Responding better, faster and more individually

The digital revolution has reached the insurance industry and put it under a lot of pressure. With just a few clicks, customers today want to buy insurance products – or get help in the event of damage or loss – in real time. That is an enormous challenge for traditional insurers. And it is why they are investing in the many different opportunities from analytics. With good reason, too.
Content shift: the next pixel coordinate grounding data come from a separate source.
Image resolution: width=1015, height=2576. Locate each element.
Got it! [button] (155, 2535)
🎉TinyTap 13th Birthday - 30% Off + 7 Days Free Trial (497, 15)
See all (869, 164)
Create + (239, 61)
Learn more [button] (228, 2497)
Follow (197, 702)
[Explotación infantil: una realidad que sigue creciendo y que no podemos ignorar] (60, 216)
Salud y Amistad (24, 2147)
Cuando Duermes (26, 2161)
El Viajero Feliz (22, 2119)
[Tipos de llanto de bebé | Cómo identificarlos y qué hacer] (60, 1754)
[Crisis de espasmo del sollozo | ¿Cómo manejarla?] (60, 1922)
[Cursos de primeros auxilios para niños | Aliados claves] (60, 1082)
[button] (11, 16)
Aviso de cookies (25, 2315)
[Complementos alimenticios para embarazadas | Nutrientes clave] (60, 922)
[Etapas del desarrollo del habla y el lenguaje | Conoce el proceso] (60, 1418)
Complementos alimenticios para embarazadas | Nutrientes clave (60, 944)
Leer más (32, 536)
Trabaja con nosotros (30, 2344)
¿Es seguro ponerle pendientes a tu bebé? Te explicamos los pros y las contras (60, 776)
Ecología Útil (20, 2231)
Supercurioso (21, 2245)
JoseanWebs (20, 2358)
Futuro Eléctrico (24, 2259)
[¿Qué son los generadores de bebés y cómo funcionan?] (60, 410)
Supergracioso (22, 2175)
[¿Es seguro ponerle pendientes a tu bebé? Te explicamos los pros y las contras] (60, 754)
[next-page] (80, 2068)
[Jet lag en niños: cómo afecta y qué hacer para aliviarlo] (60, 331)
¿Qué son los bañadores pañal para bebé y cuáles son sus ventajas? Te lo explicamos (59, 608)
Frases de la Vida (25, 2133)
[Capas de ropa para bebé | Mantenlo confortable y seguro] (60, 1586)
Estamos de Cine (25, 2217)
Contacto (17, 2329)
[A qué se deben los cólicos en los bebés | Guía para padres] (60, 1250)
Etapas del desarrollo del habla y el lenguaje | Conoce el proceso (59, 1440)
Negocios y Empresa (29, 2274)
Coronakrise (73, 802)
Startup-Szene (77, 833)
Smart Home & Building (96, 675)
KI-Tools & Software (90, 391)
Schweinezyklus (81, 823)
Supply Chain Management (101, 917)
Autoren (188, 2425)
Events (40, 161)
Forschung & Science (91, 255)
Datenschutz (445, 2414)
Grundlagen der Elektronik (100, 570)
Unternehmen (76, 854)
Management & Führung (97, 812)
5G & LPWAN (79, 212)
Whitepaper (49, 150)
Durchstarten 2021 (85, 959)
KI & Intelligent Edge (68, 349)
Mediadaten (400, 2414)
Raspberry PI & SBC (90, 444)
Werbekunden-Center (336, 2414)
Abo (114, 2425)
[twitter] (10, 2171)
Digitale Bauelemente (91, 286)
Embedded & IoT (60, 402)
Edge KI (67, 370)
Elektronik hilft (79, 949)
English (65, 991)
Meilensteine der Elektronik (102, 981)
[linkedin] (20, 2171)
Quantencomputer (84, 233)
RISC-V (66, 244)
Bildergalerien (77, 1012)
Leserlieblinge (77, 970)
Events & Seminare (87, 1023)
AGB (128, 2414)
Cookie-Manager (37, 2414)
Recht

Customer behavior has changed significantly in the last few years. By now, customers consider the buying experience from Amazon or other marketplaces as perfectly normal – and they expect the same service from other industries. That also applies in the insurance industry, which is now being shaken up by FinTech providers and other young market players. They set themselves up as competitors to established insurers in more and more places or try to take over a part of the value chain. In spite of the failure of some new players, the customer interface continues to be exposed to numerous attacks. This means that the more traditional insurers lose their customers at these interfaces, the more difficult it gets for them to manage their customers and generate future potential. So many traditional insurers need an answer to how they should respond to these changes. They need to recognize the new requirements of their customers, for example, and offer individual, needs-based products and services to suit the situation and that work across all media. The basic requirement here is for them to mange the issue of data analysis, and the operative use of its results, with greater skill, speed and efficiency. This is a great challenge – as insurers often come from a less dynamic environment.

The age of customer data

Everything now revolves around customer data in the digital age. The gold of the 21st century is usually generated by the customers themselves – in their interactions with the service center, internet pages, smartphones, fitness bracelets, driving assistance systems or sensors in household appliances and voice assistants. This raw data, which also includes historic data (customer base data or data from contracts that are already over), is a valuable asset for insurers. They can gain completely new insights from this and address their customers in a more targeted way, develop new products, offer individual tariffs, open up new customer groups and also discover new business areas – whilst saving a lot of time in the process. To do this, however, they need to be ready to develop new knowledge with the aid of digitization and analytics solutions – and to factor in data assiduously from their cooperation partners. As it is only through analytics that all this data can be examined precisely and the results deployed for the benefit of customers in real time. A basic requirement for this is that there is clarity on the part of the insurer about which data may be stored and used cross-departmentally for legal reasons. As analytics works above all when it is firmly embedded in the entire organizational structure and process and consequently forms the basis of the digital business model. Only then does this procedure deliver results that can be deployed in many different ways and generate significant added value in all the key processes in insurance companies. This conclusion comes from the current “Insurance Monitor” study by PricewaterhouseCoopers.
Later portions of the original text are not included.